Aug. 13 (Bloomberg) -- Australia’s Senate rejected the government’s climate-change legislation, forcing Prime Minister Kevin Rudd to amend the bill or call an early election. Senators voted 42 to 30 against the law, which included plans for a carbon trading system similar to one used in Europe. Australia, the world’s biggest coal exporter, was proposing to reduce greenhouse gases by between 5 percent and 15 percent of 2000 levels in the next decade.
Rudd, who needs support from seven senators outside the government to pass laws through the upper house, can resubmit the bill after making amendments. A second rejection after a three-month span would give him a trigger to call an election. “We may lose this fight, but this issue will not go away,” Climate Change Minister Penny Wong told the Senate in Canberra. “Australia cannot afford for climate change to be unfinished business.”
Five members from the Australian Greens party sought bigger cuts to emissions while the opposition coalition and independent Senator Nick Xenophon wanted to wait for further studies on the plan’s impact on the economy.

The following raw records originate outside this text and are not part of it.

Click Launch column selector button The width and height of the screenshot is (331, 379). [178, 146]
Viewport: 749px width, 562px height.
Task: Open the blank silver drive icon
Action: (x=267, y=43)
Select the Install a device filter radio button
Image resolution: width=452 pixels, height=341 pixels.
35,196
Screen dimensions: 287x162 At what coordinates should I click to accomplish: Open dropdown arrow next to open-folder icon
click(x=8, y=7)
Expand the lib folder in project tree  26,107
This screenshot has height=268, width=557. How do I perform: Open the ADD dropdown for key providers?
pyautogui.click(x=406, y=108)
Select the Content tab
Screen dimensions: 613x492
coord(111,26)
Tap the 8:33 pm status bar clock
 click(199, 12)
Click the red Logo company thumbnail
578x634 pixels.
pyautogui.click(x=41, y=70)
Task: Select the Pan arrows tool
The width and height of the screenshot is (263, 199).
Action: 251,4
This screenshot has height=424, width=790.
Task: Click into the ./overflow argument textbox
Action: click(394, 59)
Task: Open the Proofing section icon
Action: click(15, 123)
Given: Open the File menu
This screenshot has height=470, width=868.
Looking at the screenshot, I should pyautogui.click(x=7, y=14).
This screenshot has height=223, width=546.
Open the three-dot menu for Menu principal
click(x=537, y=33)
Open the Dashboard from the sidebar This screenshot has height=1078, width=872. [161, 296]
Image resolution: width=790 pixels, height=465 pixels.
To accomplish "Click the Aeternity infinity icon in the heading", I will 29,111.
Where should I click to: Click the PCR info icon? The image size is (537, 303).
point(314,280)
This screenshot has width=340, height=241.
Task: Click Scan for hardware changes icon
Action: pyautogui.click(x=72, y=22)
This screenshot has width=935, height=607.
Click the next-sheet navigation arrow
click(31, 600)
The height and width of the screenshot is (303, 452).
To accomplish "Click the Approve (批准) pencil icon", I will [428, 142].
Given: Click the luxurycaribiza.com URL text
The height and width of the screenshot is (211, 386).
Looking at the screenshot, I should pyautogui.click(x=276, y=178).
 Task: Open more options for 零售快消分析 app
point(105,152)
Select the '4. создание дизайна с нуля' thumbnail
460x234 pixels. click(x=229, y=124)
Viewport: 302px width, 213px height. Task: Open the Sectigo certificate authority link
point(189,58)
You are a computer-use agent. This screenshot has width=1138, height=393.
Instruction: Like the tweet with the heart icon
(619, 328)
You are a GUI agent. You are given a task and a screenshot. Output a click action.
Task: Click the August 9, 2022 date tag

Australia’s rainfall is the lowest of the world’s continents, excluding Antarctica, according to the Web site of Melbourne Water, a water management authority owned by the Victorian state government. Years of drought have cut farm output and water supplies in the Murray Darling Basin, the nation’s biggest river system and home to almost half its farms. Lower rainfall, higher sea and land temperatures, severe storms, increased acidity in the ocean or rising sea levels could all threaten World Heritage sites such as the Sydney Opera House and the Great Barrier Reef, a report from the Australian National University said last week.